Vastgelegde gegevens>
● ● ● ●
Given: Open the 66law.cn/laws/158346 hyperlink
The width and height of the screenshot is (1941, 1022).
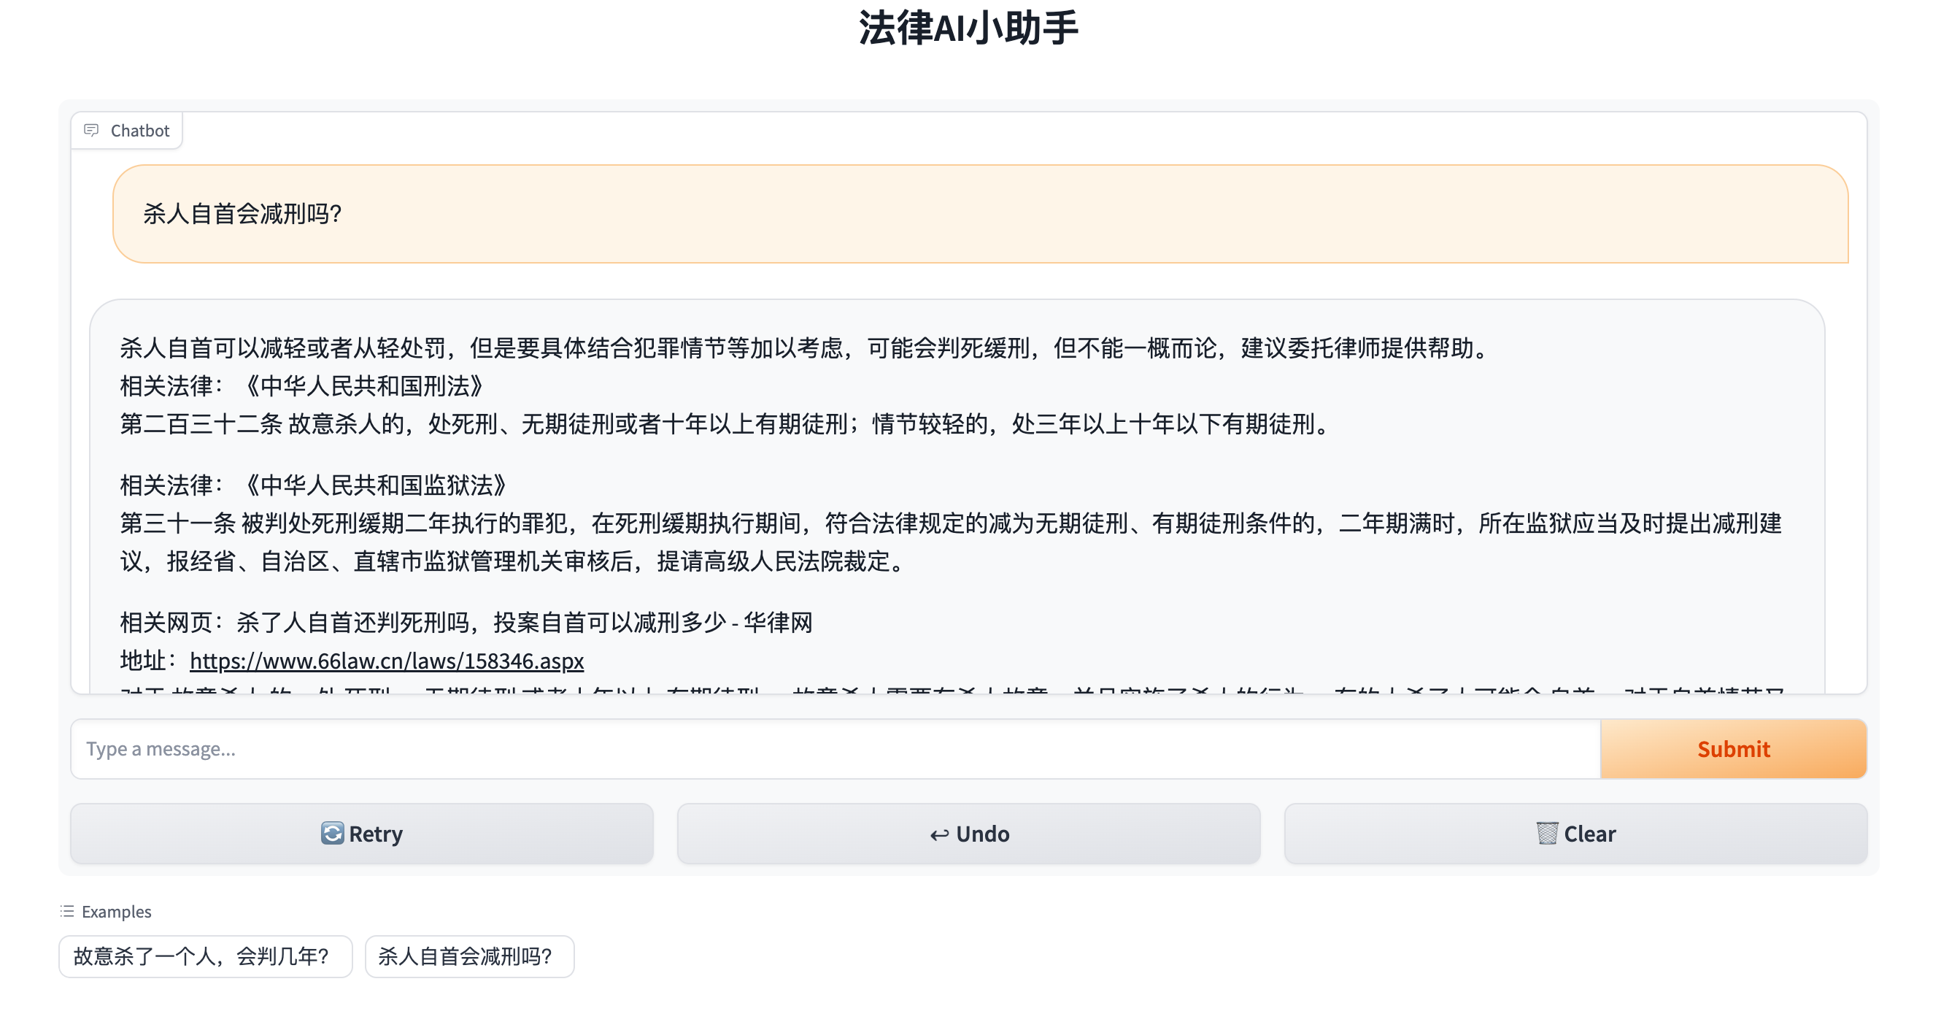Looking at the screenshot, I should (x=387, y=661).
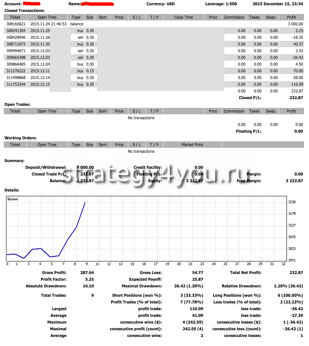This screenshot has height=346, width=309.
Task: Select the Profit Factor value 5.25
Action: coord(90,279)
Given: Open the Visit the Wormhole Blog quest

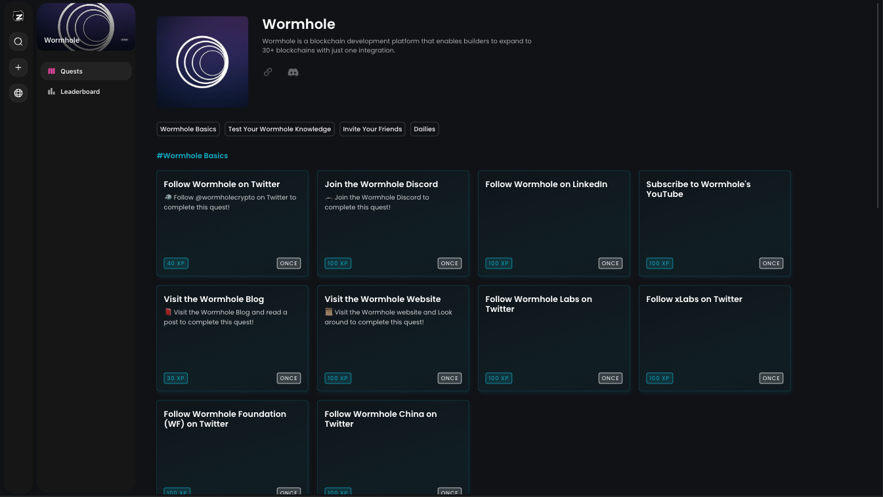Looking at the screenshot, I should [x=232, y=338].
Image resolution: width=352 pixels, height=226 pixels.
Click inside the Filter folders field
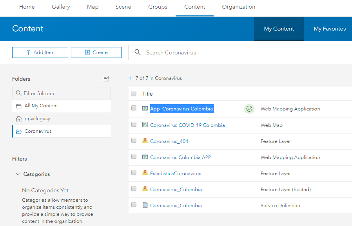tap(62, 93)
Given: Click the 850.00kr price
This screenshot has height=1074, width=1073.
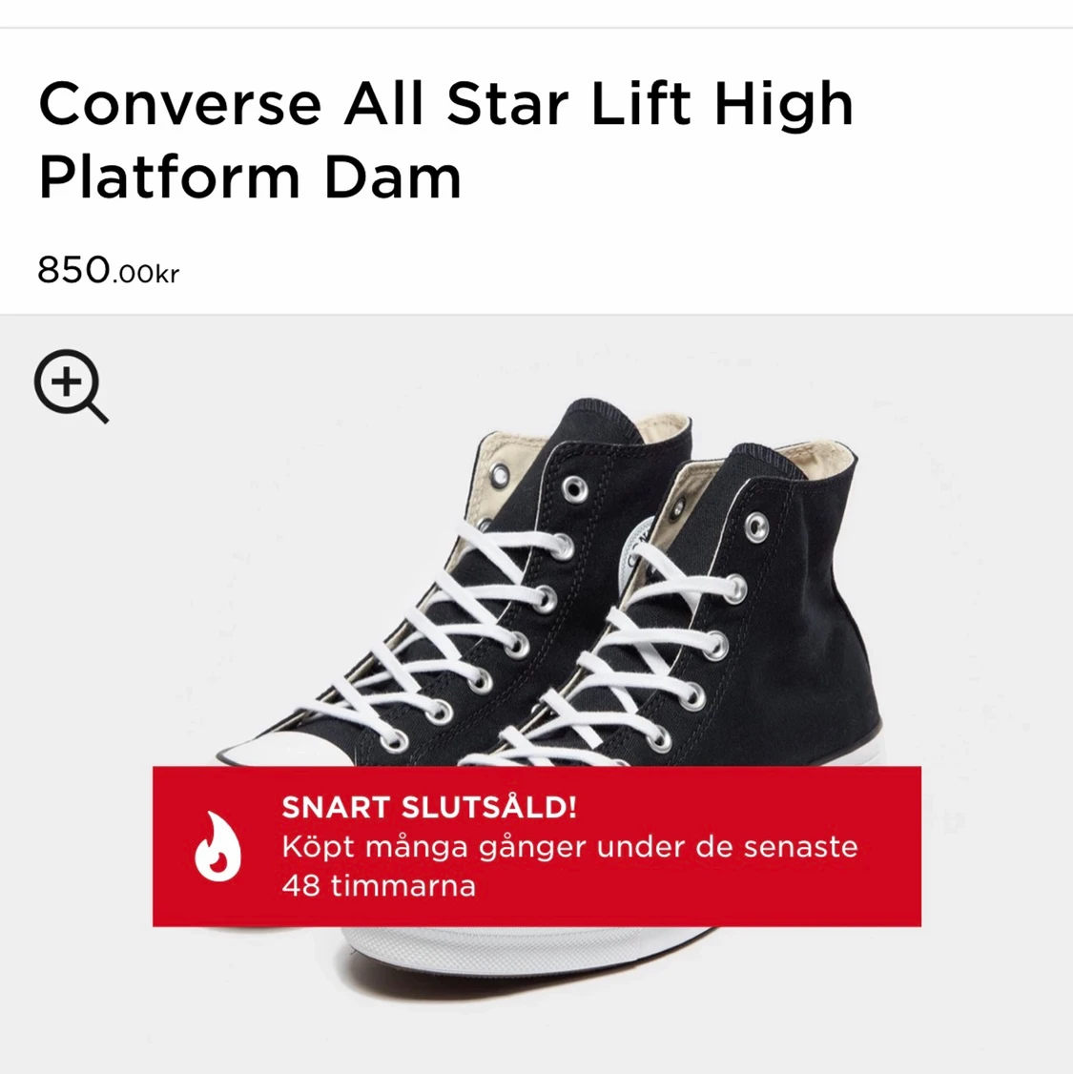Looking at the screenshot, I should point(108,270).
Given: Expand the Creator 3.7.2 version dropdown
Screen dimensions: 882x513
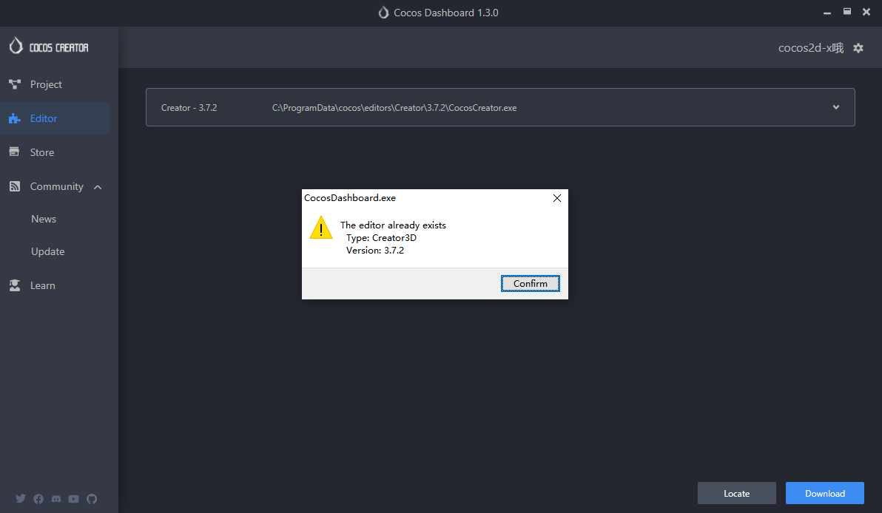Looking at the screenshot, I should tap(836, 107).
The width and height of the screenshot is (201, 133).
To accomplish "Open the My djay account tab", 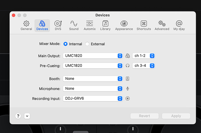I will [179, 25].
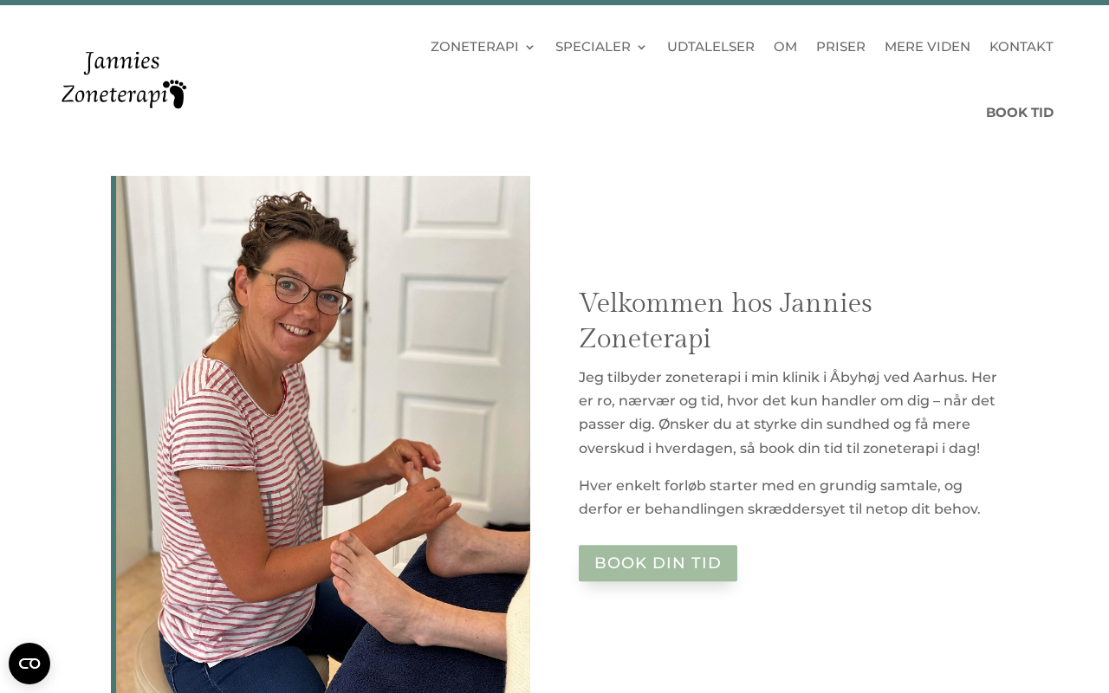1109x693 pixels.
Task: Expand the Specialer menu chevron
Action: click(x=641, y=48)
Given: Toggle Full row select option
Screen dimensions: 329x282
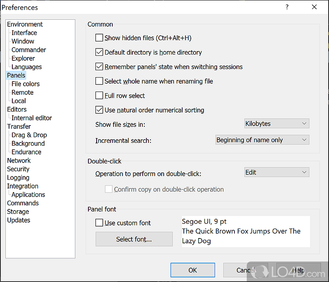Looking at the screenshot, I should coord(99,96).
● ● ● ●
Korte oefening> Schrijf de regels vanaf het begin van de gegevens tot en met de regel met "Looking at the screenshot, I should tap(836, 107)." letterlijk over. Laat de afbeeldingen daarbij weg.

Uitgewerkt antwoord>
Given: Open the 66law.cn/laws/158346 hyperlink
The width and height of the screenshot is (1941, 1022).
Looking at the screenshot, I should (x=387, y=661).
This screenshot has height=346, width=309.
Task: Select the Profit Factor value 5.25
Action: coord(90,279)
Given: Open the Visit the Wormhole Blog quest

Looking at the screenshot, I should [x=232, y=338].
Image resolution: width=352 pixels, height=226 pixels.
Click inside the Filter folders field
tap(62, 93)
Given: Click the 850.00kr price
This screenshot has height=1074, width=1073.
Looking at the screenshot, I should point(108,270).
Given: Expand the Creator 3.7.2 version dropdown
Screen dimensions: 882x513
Looking at the screenshot, I should tap(836, 107).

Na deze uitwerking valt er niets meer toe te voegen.